5. Should the olive oil get air? How should it be kept in the home kitchen?

Extra virgin olive oil is eaten fresh. And we need to be trained in this. But how do we keep it fresh? How can we slow down its “decline”? There are four main parameters of olive oil quality during storage:

1) Oxygen
2) The light
3) The temperature
4) The material in contact during storage.

 For this reason, it is recommended that our olive oil is stored in stainless steel containers with a tap at the bottom from which the extra virgin olive oil is extracted. Alternatively, we choose to store our extra virgin olive oil in opaque bottles, away from natural light.

If we buy in a large container, once opened, we transfer to smaller glass or stainless steel bottles and store in the coldest part of our home.
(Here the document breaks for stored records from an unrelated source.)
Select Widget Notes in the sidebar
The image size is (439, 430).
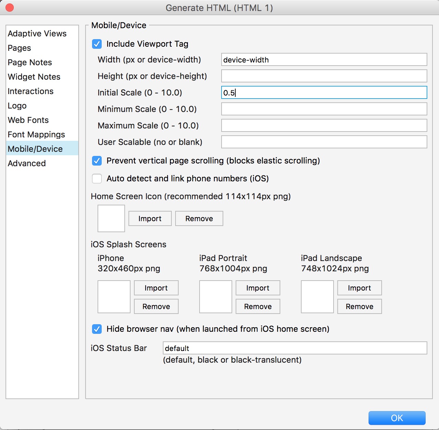[34, 77]
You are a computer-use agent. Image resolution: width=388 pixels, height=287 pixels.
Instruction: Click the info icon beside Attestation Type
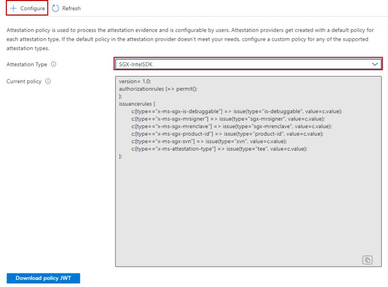pyautogui.click(x=53, y=64)
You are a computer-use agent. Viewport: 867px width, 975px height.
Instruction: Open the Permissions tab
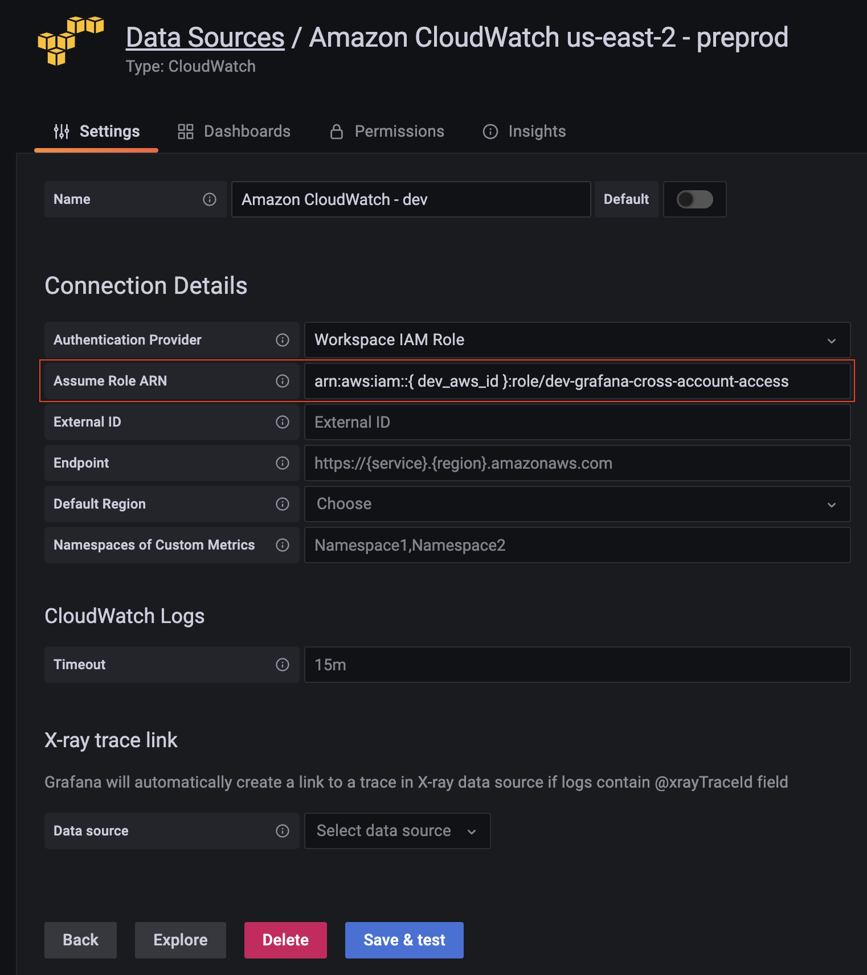[387, 132]
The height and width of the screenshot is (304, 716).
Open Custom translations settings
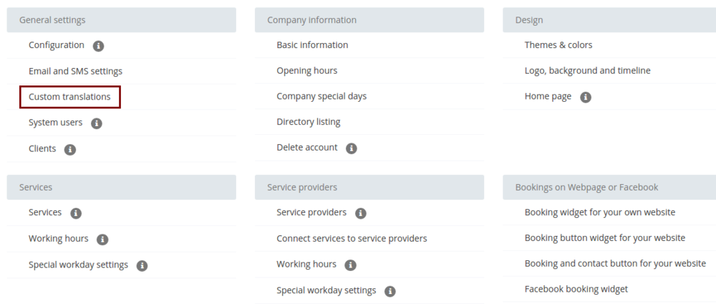coord(69,97)
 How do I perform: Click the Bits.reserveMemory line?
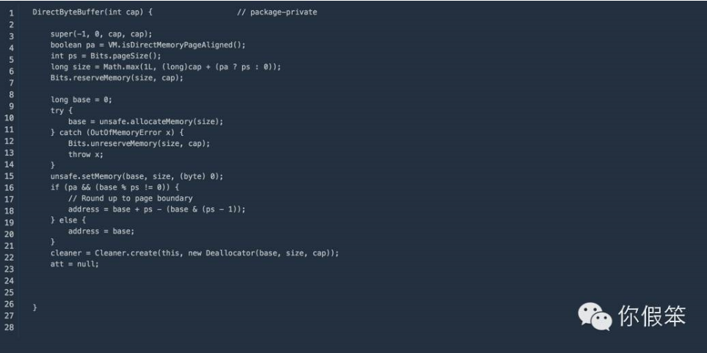tap(117, 78)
Also, pay close attention to odors and cleanliness, since olive oil absorbs odors like a sponge. So stay away from cleaners, chemicals, garlic, onions, etc.

Empty containers must be washed very well with hot water and steam as soon as they are emptied because the olive oil residues on the walls are rancid and are a source of contamination for fresh extra virgin olive oil.

6. Is olive oil best kept in the refrigerator or in the freezer?

Ideally the storage temperature should be between 10o° C and 17o° C. So a cool basement is an ideal place for storage. Besides, there is no room in the fridge (and no need) for a family’s year’s supply. If there is no possibility of storing for months in a cool place, then buy a small quantity for immediate consumption.

7. Does the colour of olive oil play a role?

The colour tells us absolutely nothing. Just a few extra olive leaves alone give a virgin olive oil a deceptive deeper green color that most of us think is a sign of higher quality! But the chlorophyll that the leaves have in the presence of light helps to make the olive oil rancid. Even experienced tasters and olive oil tasters are required to taste their samples in dark blue glass tumblers to avoid being influenced at all by the color of each sample.

8. When it is bitter or spicy is it good?

We need to learn that bitter or spicy, along with fruity, are the three positive organoleptic qualities of extra virgin olive oil. Fortunately, in our country there are many varieties with different intensities of bitter and spicy, but also fruity, which can satisfy every consumer’s taste. But remember that the antioxidants due to the polyphenols in extra virgin olive oil have beneficial antioxidant activity both for the product itself and for the health of the consumer.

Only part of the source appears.